> [Directions for this task]: Would you return the lines between the one holding "1456x819 pixels. At" and the one holding "Uncheck Allow notifications", inclusive, and only those, exactly as they stand in the listing below?

> [Material for this exercise]:

◆ ◆ ◆

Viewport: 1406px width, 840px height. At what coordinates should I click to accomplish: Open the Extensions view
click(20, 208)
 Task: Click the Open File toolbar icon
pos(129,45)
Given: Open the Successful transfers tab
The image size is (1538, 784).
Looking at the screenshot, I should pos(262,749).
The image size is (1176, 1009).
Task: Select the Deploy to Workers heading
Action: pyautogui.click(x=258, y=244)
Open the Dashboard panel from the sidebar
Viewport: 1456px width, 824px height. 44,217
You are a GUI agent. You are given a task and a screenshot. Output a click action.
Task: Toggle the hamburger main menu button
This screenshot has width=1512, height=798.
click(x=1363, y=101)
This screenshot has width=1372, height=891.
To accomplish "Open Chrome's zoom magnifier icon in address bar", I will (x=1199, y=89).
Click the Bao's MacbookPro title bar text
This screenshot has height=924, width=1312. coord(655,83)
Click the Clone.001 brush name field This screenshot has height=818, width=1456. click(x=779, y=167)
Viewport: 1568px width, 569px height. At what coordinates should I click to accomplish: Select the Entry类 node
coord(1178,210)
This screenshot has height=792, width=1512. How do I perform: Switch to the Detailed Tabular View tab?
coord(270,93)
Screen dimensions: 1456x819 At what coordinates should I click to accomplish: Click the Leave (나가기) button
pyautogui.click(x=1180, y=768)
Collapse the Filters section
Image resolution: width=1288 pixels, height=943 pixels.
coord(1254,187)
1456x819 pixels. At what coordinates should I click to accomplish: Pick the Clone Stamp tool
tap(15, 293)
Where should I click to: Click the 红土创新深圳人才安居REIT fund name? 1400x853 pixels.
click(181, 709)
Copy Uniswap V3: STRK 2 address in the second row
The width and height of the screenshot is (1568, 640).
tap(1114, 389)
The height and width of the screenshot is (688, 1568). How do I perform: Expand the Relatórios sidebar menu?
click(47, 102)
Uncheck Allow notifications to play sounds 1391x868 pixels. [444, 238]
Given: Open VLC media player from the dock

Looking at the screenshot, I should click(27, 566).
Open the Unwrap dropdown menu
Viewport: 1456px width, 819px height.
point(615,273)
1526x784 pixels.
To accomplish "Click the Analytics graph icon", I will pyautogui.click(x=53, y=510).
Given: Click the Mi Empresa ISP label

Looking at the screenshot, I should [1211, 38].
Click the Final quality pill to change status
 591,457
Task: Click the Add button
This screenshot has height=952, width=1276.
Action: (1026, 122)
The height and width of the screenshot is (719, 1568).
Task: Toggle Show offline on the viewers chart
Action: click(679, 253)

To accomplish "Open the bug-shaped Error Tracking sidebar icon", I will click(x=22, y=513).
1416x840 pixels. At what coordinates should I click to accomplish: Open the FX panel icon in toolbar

◆ ◆ ◆

> [Result of this exercise]:
1456x819 pixels. At what coordinates should I click to accomplish: Pick the Clone Stamp tool
tap(15, 293)
Where should I click to: Click the 红土创新深圳人才安居REIT fund name? 1400x853 pixels.
click(181, 709)
Copy Uniswap V3: STRK 2 address in the second row
The width and height of the screenshot is (1568, 640).
tap(1114, 389)
The height and width of the screenshot is (688, 1568). How do I perform: Expand the Relatórios sidebar menu?
click(47, 102)
Uncheck Allow notifications to play sounds 1391x868 pixels. [444, 238]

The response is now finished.